“Hope deferred makes the heart sick, but a desire fulfilled is the tree of life.” Proverbs 13:12

At my son’s home in Rhode Island, the bitter wind whipped against the house, howling as it blew. The weather apps warned readers to stay inside, that even for a few minutes, any exposed skin would be in danger of frost bite. This Wisconsin-bred woman had forgotten what below freezing feels like. Wearing a thick sweater, heavy wool socks, and wrapped in a blanket, I still couldn’t get rid of the chill that permeated deep into my bones. Even the sturdy house had a hard time staying warm, with the temperature turned up in hopes of keeping everyone comfortable. I couldn’t conjure up feelings of Hygge until I got the idea of baking ginger molasses cookies. The spicy smell of ginger warmed up the house as I held my granddaughter, swaddled in her cozy blankets. Coffee, cookies, and grandchildren helped me embrace Percy Bysshe Shelley’s hopeful line of poetry, “O, wind, if winter comes, can spring be far behind?”

Hygge, which I have explored in a previous post, helps me get through the long, cold days of winter.

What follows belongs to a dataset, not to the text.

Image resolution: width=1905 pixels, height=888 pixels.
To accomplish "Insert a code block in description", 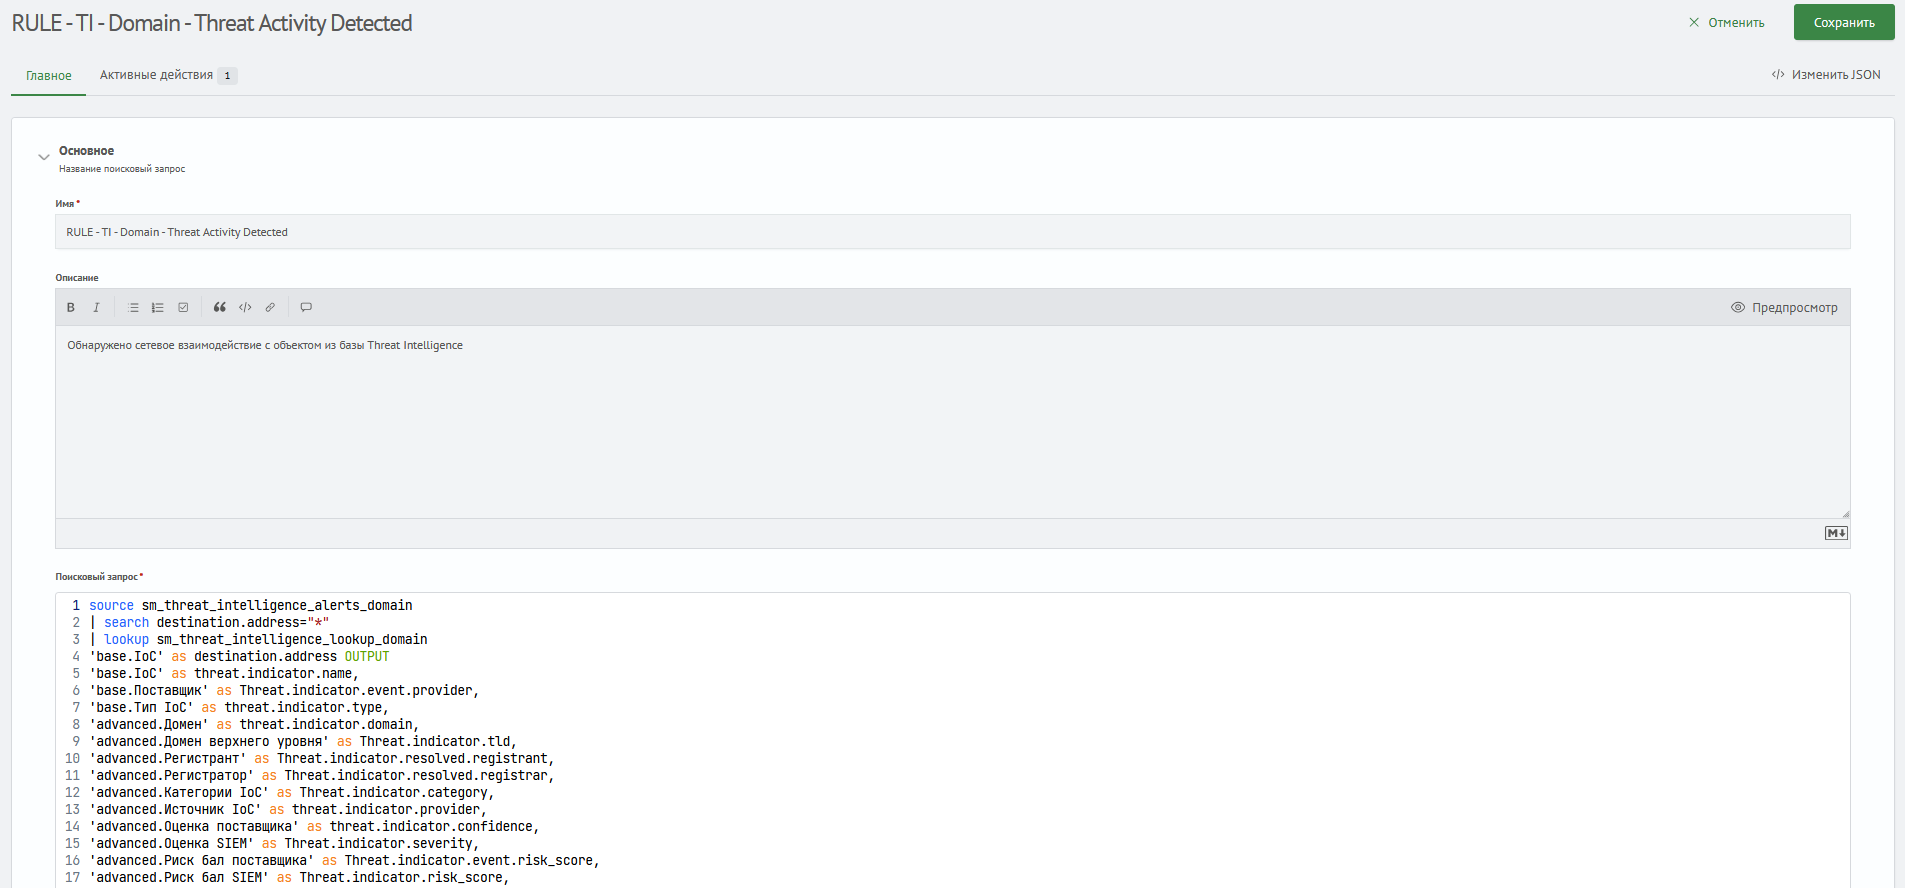I will tap(245, 307).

It’s easy to embrace Hygge when one has plush throws, wool socks, steaming cups of coffee, and candlelight glow. But for thousands of people in our country, being warm is a distant dream as they huddle in entryways, sleep on park benches, or create makeshift tents below overpasses. For myriad reasons, these people have no place to call their own. They don’t have the option to buy a house, rent an apartment, or even stay in a hotel for a night when bitter winds and low temperatures are causing those of us with homes to struggle to stay warm.

When I was college, I did a week-long volunteer trip to the largest homeless shelter in Washington, DC. I worked in the shelter, met some residents, and passed out blankets on the cold March evenings throughout the city. Some of the homeless were veterans who never got the proper mental health care to deal with the stress of war. Some were addicts who never broke through the addiction cycle to get to the other side. Others were people who had degrees, but suffered with mental illnesses, unable to find adequate services to stabilize their health. I spent time talking with individuals, listening to their stories, and hearing of their hope constantly deferred. I don’t believe any of them ever envisioned themselves living on the streets, isolated from their families and friends. A lot of them were conscious of the hard cold fact that they could die without anyone knowing who they were.

I came home from that week inspired but not changed. Like most experiences, I moved on, and started building my own life. I was busy furnishing my own home, creating a space that was warm and cozy. I lived in relatively small communities where it was easy to avoid paying attention to homeless people. Yes, occasionally I would see them in the libraries I visited. Yes, I would see individuals and families outside of my local Target with signs asking for help. Since I didn’t have cash, I justified ignoring them. And over the course of time, I put aside, and soon forgot, the heart wrenching stories of the people I met in Washington, DC. I hardened my heart, made unfounded assumptions, and developed judgmental narratives about the people I was seeing in my own community.

In making this post, I don’t want to make myself out to be some sort of hero. I am ashamed of my lack of community involvement. I have always been an active contributor in my church community, but I have limited my involvement to activities that felt safe and comfortable. I can no longer sit on the sidelines of my community and allow others to suffer, no matter what their story is, without finding some way to help. If I am really a Christian, changed by the life and example of Jesus, I must choose to involve myself with those suffering around me. And even though I have sat on the sidelines for years, Jesus, in his infinite kindness, has gently nudged me outside of my comfort zone to actively serve my community.

This year, I am partnering with Community Cares, a local agency that helps our homeless population in Cumberland County. They are sponsoring a national event called “Coldest Night of the Year” and it takes place on February 25. It will be a two-mile walk in the evening with others in the community in the hopes of raising funds and awareness for the homeless. I am hoping to raise $100+ for my walk. If you are interested in helping, this link will lead you to a secure site to donate. Every donation counts and even just the price of a cup of coffee will help me reach my goal.

Recently, I read the account of Job in The Message Bible. Job had lost his children, his crops, and all his animals. In essence, he had lost everything and was, in many ways, similar to a homeless person. In his moments of greatest despair, his friends tried to fathom what he had done to deserve the supposed wrath of God. They also give him advice on how to get out of this situation. In Chapter 7, Job responds to his friends by saying, “Do you think I can pull myself up by my bootstraps? Why, I don’t even have any boots.” I no longer want to be one of Job’s friends. Instead, I want to help give boots to those who need them.